Dalam presentasinya, Jesse mengupas tentang masih adanya ketimpangan pembangunan antar desa di Indonesia. Menurutnya, salah satu titik penting dari antropologi adalah ketika berhasil memetakan keadaan dan karakteristik masyarakat sebelum program pembangunan dilaksanakan.
“Masyarakat dimana sebuah konsep pembangunan akan dilaksanakan lebih mengerti program apa yang layak untuk mereka,” ujarnya.
Menurut Jesse, setiap daerah di Indonesia memiliki tradisi dan karakteristiknya tersendiri. Ia menilai, selama ini pembangunan pedesaan tidak mencapai hasil yang diinginkan.

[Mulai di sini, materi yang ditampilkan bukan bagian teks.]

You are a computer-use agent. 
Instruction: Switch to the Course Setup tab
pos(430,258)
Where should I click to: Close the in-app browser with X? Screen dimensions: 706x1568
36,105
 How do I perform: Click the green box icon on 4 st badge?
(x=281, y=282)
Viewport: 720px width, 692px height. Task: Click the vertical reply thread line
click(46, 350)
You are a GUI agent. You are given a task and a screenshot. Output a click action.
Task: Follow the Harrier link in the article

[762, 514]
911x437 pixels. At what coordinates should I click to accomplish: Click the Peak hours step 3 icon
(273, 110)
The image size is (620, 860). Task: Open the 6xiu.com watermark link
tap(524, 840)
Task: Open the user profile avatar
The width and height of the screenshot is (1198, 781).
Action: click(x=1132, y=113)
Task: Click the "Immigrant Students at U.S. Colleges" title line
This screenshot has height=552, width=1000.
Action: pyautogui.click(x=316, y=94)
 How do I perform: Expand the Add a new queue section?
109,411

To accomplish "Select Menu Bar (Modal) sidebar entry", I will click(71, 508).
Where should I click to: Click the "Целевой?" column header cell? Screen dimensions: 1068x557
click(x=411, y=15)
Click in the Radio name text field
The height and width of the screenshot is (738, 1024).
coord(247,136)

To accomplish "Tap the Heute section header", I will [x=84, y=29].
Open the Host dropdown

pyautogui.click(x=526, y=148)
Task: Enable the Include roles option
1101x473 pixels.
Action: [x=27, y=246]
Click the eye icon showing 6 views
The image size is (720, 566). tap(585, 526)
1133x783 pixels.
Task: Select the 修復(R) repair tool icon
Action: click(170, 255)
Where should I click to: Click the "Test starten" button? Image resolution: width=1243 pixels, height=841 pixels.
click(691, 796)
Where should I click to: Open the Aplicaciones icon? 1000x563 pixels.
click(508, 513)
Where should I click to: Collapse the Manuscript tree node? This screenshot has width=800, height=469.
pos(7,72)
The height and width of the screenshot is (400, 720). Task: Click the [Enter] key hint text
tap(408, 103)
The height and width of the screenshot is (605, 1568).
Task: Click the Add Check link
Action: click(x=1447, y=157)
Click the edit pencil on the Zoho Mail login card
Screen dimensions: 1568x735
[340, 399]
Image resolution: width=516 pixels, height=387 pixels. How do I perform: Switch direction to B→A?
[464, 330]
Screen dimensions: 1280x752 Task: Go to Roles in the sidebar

“Partisipasi masyarakat menjadi salah satu titik masalah,” papar Jesse.
- Advertisement -
Jesse menyampaikan, seringkali stakeholder di desa salah mengartikan prinsip-prinsip partisipasi seperti yang dikehendaki oleh Pemerintah Pusat. “Saat ini terlihat dana desa masih lebih banyak digunakan untuk infrastruktur,” sebutnya.
Dimana dana bantuan yang seharusnya digunakan untuk pembangunan berkelanjutan, diterjemahkan dengan membeli baju baru. Jesse juga mengkritisi dana desa yang berjumlah Rp 1 miliar lebih dan alur proses pemanfaatan dana tersebut.
“Transparansi dan akuntabilitas masih menjadi bagian dari masalah,” tegasnya, sambil menganalogikan beberapa tahapan yang kerap menjadi kendala. “Ini juga terkait budaya malu,” tambahnya.
Hal lainnya, Jesse mencontohkan terlalu banyaknya formulir yang harus diisi setiap tahun oleh mereka yang mengelola Posyandu. Berjumlah lebih dari 30 jenis formular tiap tahunnya. Dimana mereka menggunakan separuh bekerja waktu untuk mengisi formulir yang sesuai petunjuk teknis.
“Seharusnya waktu tersebut bisa digunakan untuk berinteraksi dengan masyarakat,” sebutnya.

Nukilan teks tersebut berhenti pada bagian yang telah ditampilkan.